→ **MATERIAL PROVIDED**:
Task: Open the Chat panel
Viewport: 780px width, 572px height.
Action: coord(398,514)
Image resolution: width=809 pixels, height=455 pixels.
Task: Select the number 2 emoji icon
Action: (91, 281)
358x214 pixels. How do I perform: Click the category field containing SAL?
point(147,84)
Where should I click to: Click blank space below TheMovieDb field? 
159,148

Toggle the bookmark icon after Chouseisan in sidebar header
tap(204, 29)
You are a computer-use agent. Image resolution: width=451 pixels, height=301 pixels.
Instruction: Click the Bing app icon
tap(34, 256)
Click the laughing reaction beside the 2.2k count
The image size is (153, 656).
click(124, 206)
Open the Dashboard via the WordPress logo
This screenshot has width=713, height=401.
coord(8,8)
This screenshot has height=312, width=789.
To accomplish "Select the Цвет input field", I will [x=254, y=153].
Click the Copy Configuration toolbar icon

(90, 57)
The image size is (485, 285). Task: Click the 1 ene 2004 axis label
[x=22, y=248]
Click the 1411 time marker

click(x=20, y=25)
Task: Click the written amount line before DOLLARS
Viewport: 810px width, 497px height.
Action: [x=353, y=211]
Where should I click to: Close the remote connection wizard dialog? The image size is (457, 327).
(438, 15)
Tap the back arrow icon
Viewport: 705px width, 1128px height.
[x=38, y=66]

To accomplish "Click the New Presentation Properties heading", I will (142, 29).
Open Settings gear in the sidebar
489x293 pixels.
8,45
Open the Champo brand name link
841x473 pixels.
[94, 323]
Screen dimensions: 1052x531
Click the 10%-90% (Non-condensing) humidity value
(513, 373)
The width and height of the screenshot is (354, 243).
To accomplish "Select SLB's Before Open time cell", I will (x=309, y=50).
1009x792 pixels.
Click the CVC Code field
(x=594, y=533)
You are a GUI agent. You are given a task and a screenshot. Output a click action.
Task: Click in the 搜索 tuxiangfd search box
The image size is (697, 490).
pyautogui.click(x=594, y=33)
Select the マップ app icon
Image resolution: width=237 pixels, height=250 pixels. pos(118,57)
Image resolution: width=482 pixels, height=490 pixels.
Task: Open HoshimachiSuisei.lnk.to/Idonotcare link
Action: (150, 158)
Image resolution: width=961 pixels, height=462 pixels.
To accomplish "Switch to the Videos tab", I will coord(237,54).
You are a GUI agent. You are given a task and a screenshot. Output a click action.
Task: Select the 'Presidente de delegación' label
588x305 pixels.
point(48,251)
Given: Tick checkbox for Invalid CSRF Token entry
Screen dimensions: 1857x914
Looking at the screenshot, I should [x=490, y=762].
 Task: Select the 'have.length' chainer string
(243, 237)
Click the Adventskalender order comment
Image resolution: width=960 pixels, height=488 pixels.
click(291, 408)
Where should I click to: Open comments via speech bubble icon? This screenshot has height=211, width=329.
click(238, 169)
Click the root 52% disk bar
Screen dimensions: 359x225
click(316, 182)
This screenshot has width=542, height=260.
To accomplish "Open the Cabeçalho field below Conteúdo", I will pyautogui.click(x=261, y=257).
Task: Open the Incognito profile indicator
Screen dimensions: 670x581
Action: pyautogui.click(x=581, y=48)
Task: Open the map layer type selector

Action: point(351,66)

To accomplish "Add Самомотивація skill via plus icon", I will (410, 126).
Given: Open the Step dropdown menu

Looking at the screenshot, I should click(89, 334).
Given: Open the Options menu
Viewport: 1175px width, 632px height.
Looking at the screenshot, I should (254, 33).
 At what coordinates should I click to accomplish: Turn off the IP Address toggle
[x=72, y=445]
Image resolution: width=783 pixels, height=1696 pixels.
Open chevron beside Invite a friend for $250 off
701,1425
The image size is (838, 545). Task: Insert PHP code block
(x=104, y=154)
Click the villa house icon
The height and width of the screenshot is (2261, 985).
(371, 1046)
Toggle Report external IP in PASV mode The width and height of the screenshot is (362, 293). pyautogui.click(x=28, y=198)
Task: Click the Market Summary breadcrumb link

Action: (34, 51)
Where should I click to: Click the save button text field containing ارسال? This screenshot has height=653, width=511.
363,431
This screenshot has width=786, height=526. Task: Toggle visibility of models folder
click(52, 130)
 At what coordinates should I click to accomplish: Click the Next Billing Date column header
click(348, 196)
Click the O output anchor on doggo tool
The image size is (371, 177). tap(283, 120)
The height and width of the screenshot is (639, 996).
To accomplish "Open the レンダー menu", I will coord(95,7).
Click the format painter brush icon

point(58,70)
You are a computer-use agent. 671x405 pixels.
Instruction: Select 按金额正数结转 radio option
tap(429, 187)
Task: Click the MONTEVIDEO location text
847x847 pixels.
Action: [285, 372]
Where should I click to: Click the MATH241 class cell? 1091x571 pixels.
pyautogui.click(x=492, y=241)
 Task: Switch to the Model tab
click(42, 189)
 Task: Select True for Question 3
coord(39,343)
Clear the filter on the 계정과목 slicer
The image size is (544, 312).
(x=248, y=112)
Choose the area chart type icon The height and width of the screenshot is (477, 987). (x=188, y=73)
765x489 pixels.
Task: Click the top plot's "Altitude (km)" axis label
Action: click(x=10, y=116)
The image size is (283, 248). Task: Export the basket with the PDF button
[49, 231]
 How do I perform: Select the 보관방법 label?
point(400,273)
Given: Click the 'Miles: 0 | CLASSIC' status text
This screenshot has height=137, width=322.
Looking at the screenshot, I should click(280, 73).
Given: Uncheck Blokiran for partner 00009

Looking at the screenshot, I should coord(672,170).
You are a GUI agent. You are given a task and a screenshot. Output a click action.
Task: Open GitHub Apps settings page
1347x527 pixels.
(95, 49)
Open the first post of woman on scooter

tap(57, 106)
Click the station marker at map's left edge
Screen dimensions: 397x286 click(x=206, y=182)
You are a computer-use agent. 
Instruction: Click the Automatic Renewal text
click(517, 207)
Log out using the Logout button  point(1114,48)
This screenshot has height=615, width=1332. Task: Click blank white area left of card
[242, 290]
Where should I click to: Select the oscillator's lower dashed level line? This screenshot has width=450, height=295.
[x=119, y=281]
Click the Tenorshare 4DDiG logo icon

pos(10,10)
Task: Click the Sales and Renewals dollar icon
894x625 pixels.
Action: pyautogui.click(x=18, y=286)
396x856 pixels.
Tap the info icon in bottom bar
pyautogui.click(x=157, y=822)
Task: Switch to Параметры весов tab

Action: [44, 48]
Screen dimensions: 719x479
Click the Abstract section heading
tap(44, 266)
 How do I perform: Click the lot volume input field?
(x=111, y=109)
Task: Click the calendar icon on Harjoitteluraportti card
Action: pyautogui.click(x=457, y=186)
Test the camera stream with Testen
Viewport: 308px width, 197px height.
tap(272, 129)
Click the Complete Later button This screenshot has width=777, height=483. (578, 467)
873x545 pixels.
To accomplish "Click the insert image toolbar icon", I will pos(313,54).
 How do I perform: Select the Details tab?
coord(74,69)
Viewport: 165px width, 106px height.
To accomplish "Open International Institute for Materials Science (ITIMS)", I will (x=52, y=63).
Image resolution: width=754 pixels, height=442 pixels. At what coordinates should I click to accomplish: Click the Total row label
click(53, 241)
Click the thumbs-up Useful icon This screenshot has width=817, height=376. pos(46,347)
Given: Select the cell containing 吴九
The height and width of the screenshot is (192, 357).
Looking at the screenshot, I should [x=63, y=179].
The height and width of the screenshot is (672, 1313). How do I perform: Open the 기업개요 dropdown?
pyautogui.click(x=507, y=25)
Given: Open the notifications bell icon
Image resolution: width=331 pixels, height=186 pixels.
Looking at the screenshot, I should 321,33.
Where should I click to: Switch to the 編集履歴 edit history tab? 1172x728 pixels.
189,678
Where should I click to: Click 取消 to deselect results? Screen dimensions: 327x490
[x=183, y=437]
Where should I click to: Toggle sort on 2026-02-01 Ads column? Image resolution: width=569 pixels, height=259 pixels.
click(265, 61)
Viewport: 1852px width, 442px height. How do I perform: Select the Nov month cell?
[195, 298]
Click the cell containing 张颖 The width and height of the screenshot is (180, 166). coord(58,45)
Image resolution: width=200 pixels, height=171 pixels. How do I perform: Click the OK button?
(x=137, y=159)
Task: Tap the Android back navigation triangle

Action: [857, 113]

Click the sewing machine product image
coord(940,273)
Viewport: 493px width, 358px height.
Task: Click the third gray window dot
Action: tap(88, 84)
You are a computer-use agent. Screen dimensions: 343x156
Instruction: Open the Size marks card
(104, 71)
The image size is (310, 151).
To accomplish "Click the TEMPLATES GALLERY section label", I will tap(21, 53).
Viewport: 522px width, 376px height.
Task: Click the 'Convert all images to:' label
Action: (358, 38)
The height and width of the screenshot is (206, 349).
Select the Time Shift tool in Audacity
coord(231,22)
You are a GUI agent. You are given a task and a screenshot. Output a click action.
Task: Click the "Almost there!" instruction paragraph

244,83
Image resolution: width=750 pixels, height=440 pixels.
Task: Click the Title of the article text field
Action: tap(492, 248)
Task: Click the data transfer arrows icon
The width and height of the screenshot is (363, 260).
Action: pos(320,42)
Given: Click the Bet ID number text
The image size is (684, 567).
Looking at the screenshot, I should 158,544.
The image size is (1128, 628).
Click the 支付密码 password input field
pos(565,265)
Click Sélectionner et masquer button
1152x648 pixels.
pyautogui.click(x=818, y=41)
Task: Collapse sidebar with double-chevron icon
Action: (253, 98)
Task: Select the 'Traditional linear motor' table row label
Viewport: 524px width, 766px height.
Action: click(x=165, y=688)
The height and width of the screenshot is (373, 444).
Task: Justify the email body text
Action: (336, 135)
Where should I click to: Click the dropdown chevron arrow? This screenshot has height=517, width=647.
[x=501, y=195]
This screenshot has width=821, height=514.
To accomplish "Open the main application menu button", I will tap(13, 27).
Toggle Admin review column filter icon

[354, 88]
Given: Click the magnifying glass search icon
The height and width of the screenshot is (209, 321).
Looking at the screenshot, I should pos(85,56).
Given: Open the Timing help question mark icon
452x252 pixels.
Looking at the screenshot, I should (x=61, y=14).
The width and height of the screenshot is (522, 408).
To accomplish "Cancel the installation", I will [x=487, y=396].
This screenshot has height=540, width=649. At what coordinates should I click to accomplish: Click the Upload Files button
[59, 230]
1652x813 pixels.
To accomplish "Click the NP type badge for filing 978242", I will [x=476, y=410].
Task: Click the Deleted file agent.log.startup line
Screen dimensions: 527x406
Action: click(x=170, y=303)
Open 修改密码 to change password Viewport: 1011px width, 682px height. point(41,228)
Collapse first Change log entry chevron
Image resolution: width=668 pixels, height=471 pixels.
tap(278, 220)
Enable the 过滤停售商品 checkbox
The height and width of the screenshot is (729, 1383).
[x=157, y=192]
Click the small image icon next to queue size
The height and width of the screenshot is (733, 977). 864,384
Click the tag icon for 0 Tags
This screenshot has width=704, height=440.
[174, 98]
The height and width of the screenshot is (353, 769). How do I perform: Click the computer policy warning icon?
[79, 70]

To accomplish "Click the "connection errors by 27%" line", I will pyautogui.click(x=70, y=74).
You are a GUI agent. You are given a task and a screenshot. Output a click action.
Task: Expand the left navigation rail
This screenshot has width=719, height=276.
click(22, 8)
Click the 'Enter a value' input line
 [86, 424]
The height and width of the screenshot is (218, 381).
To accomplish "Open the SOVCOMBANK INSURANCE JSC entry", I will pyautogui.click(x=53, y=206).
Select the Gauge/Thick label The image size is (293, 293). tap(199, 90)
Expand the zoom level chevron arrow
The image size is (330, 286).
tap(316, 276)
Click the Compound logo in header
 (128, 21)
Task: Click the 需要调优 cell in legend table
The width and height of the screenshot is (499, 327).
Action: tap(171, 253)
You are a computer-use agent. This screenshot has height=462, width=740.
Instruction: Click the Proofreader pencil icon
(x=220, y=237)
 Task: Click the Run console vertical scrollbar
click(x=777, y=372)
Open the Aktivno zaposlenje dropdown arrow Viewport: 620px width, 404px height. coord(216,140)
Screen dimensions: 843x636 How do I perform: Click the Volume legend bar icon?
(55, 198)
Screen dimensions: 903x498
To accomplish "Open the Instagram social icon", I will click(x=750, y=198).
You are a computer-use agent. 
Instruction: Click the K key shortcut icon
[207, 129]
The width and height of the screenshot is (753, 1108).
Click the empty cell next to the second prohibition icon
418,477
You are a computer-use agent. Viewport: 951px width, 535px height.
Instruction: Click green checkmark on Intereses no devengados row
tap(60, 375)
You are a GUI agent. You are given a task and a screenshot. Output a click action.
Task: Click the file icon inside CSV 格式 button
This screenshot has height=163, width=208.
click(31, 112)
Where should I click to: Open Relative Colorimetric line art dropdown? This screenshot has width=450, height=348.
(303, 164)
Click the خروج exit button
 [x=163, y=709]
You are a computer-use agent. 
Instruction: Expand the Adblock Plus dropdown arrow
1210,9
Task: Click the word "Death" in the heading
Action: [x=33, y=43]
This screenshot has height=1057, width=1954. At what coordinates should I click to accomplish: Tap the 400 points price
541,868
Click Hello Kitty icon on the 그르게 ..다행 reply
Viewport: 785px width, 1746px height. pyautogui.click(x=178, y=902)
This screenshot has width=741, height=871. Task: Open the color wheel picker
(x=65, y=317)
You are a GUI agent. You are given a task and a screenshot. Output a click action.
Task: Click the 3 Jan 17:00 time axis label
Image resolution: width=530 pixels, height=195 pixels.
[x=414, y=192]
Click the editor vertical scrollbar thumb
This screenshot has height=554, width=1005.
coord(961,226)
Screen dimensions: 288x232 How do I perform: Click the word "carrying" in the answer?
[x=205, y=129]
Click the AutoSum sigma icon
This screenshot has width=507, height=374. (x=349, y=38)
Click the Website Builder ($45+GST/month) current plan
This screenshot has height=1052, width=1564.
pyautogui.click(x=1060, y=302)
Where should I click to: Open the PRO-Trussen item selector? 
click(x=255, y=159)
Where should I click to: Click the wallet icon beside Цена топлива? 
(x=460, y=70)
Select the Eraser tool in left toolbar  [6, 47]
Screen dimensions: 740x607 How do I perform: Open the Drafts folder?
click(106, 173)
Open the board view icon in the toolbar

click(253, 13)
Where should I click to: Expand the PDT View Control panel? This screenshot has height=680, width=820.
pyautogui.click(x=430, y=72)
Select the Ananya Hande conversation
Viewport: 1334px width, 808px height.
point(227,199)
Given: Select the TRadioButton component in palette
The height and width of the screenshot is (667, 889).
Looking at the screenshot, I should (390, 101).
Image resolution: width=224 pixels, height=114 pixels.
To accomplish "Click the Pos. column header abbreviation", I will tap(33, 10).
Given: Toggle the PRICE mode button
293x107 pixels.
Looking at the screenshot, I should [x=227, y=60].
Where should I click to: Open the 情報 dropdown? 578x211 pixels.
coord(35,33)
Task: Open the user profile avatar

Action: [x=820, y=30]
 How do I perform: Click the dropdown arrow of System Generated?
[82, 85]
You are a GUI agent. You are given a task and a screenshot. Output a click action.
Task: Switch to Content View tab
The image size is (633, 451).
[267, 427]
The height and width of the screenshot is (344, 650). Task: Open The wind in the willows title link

→ **EXERCISE BRIEF**: Set down, exactly as they stand above, the lines starting with the line with "This screenshot has height=137, width=322." and going on through the line with "Task: Open GitHub Apps settings page", and no others.

→ **ANSWER SECTION**:
This screenshot has height=137, width=322.
Looking at the screenshot, I should click(280, 73).
Given: Uncheck Blokiran for partner 00009

Looking at the screenshot, I should coord(672,170).
You are a GUI agent. You are given a task and a screenshot. Output a click action.
Task: Open GitHub Apps settings page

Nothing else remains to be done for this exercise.